[What is being asked] Repeat the records below exactly from the line containing "Instruction: Click Ella Lauda's profile photo" to the line containing "You are a computer-use agent. This", taking in both of those lines. Drop the pictures.

***

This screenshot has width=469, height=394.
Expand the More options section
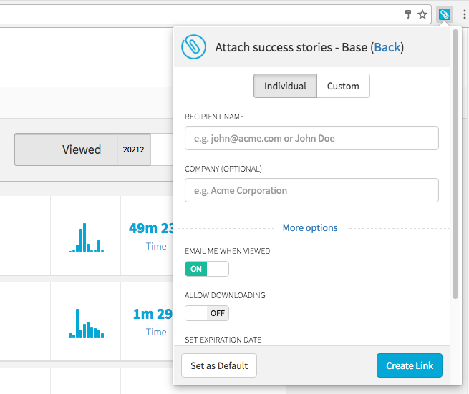pyautogui.click(x=310, y=228)
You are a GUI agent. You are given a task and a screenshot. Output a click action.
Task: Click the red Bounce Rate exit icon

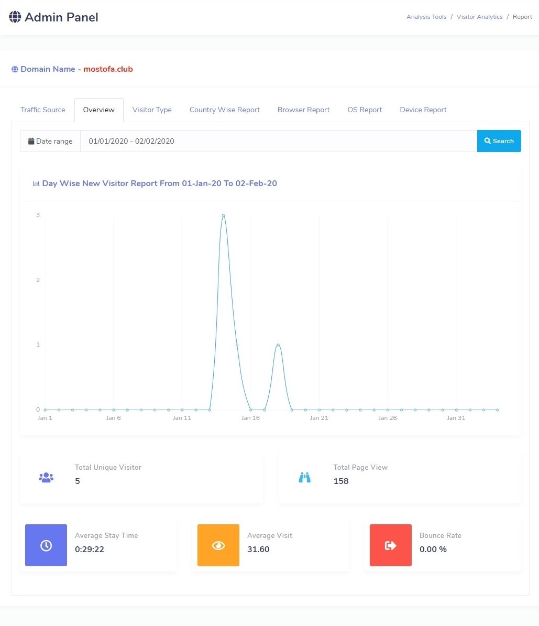390,545
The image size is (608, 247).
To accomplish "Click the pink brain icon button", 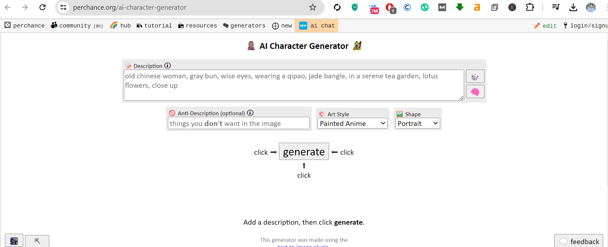I will pos(475,92).
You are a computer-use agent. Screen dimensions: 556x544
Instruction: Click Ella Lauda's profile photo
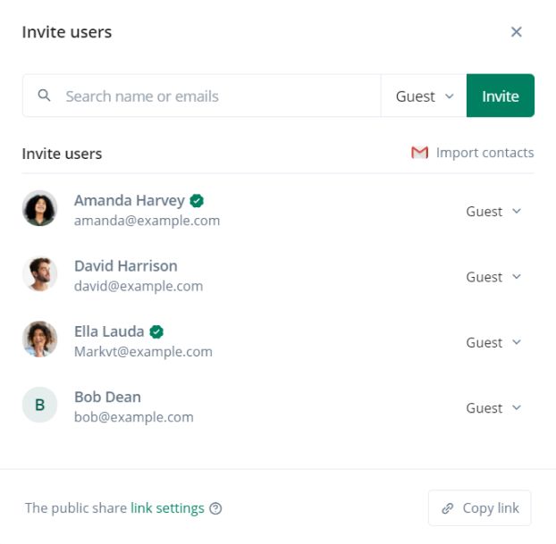tap(39, 339)
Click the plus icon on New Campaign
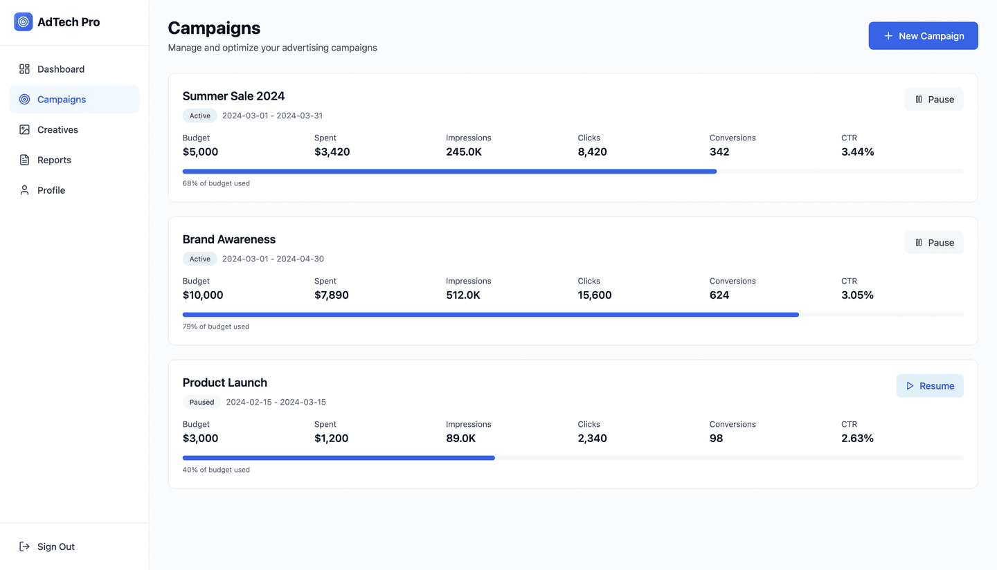 pos(888,35)
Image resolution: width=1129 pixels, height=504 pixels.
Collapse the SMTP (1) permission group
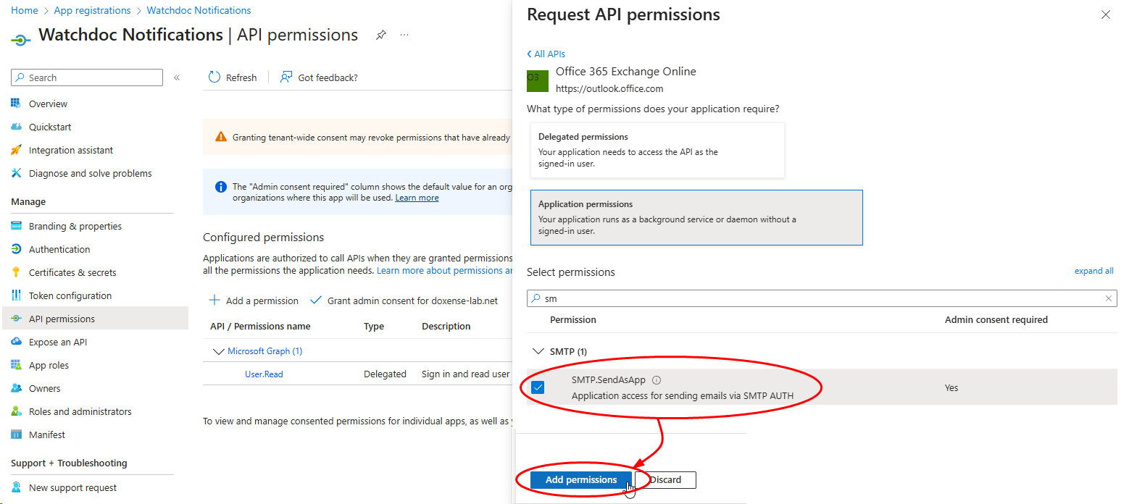tap(538, 351)
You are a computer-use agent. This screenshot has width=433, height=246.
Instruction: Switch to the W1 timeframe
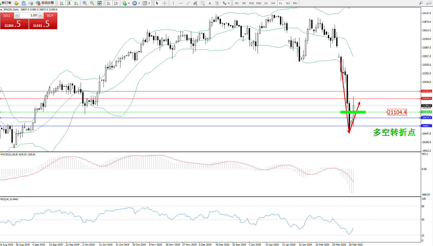[288, 3]
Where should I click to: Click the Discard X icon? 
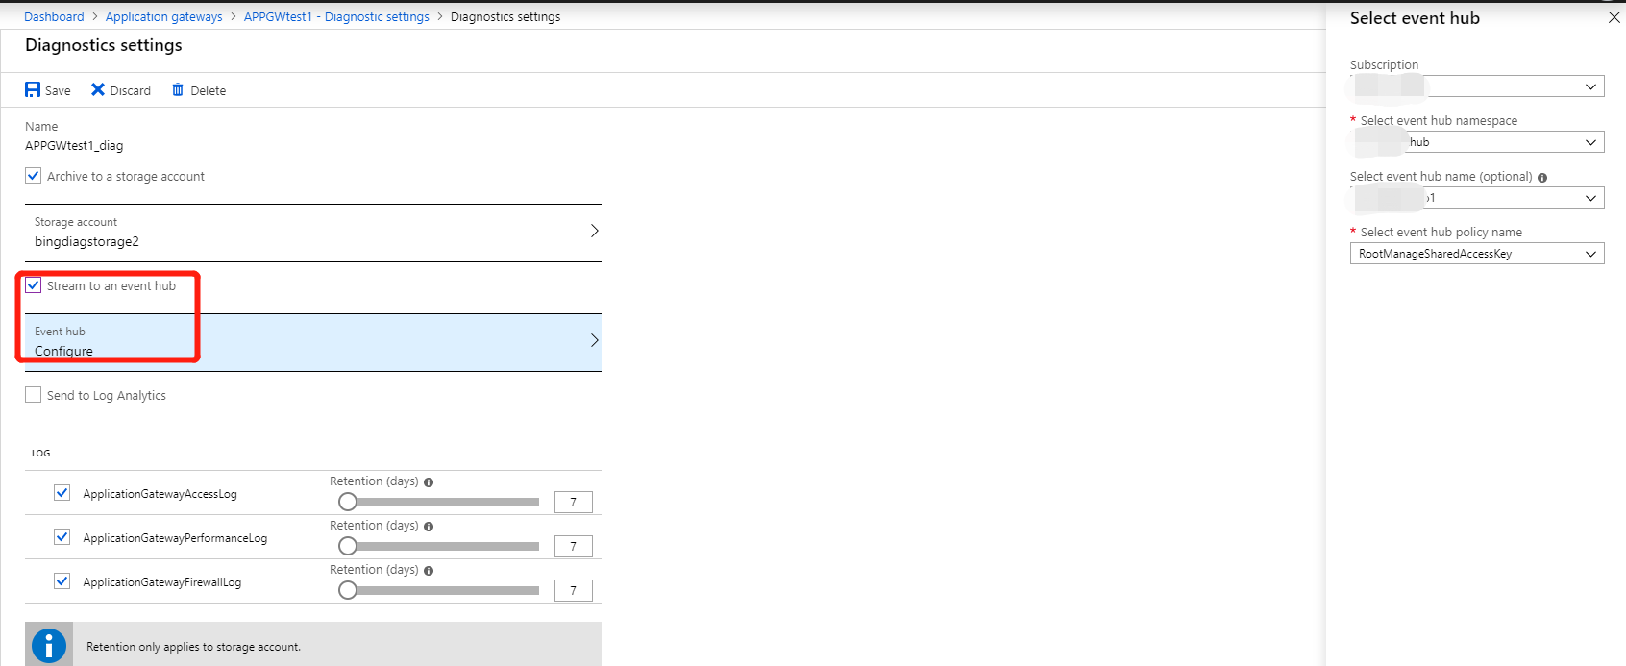coord(98,90)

***

[Result]
Instruction: Click Ella Lauda's profile photo
tap(39, 339)
Click the plus icon on New Campaign
 pos(888,35)
Image resolution: width=1129 pixels, height=504 pixels.
Collapse the SMTP (1) permission group
tap(538, 351)
You are a computer-use agent. This screenshot has width=433, height=246.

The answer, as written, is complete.